University of Notre Dame study finds general intelligence is a product of global brain network coordination

University of Notre Dame researchers show that general intelligence emerges from the global integration and communication efficiency of brain networks.

By: AXL Media

Published: Mar 4, 2026, 9:09 AM EST

Source: The information in this article was sourced from University of Notre Dame

Shifting from localization to global integration

For decades, neuroscience has focused on functional localization, mapping specific cognitive tasks like memory or language to isolated brain regions. While this approach has identified specialized systems, it has struggled to explain how a single, coherent mind emerges from these separate parts. Researchers at the University of Notre Dame, led by Professor Aron Barbey, propose that intelligence is not a localized function but a property of the brain's overall organization. By shifting the focus from where intelligence is to how the system is structured, the team has provided a clearer explanation for the phenomenon of "general intelligence," where individuals who excel in one cognitive area typically perform well across others.
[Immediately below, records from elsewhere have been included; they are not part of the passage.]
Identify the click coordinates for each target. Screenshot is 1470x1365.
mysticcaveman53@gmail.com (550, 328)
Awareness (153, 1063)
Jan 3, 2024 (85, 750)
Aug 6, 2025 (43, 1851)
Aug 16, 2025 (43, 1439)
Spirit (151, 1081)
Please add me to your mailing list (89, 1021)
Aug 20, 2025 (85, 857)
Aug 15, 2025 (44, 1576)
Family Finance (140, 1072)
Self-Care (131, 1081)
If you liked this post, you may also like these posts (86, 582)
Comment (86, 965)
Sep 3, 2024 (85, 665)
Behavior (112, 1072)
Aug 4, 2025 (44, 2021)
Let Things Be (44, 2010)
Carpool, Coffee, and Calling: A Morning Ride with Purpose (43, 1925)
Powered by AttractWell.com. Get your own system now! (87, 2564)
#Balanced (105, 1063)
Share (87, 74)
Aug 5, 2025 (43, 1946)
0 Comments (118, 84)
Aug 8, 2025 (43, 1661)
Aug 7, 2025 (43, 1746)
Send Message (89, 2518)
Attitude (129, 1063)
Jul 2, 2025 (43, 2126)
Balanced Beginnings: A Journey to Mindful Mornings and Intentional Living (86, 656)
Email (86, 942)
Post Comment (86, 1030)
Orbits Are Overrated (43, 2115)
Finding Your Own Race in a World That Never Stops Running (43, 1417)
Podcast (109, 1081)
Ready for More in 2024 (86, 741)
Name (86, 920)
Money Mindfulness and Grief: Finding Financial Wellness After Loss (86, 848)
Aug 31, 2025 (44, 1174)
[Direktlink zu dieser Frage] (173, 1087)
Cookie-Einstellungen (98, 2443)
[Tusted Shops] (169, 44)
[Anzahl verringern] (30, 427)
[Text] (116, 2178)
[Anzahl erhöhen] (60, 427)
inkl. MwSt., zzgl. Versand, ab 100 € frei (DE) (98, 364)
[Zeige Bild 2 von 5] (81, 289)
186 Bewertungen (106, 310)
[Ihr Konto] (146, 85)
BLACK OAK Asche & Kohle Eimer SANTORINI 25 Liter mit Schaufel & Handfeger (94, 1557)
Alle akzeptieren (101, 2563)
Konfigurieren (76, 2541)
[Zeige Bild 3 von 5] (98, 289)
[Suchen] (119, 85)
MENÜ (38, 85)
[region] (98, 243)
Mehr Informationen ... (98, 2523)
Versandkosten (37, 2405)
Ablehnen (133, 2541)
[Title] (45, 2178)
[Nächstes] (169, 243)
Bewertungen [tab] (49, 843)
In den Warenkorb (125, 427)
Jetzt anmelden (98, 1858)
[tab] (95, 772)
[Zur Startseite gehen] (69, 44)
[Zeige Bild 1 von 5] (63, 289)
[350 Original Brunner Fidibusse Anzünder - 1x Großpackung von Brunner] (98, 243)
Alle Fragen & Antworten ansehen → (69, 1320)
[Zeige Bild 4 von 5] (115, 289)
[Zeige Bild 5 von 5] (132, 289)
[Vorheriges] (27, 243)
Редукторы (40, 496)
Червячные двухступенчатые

The Network Neuroscience Theory framework

The research team tested the Network Neuroscience Theory, which posits that general intelligence reflects the brain's ability to coordinate and process information across multiple distributed systems. Rather than viewing intelligence as a specific mental strategy, this framework treats it as a system-level constraint. Intelligence depends on the efficiency and flexibility with which the brain's large-scale networks communicate. Analysis of brain imaging data from over 900 adults across two independent studies, the Human Connectome Project and the INSIGHT Study, supported this view. The findings suggest that the brain functions as a robust and adaptable network where global properties shape every cognitive operation.

Connectivity as a bridge for unified processing

A central finding of the study is that successful coordination requires strong integration through long-distance communication paths. Professor Barbey describes these connections as "shortcuts" that link distant brain regions, allowing for the rapid exchange of information across specialized networks. This architecture enables the brain to divide complex tasks among specialized systems and then combine their outputs into a unified cognitive experience. The presence of these high-efficiency connections across the entire brain was a more accurate predictor of intelligence than the activity of any single network, reinforcing the idea that intelligence is a distributed and collaborative process.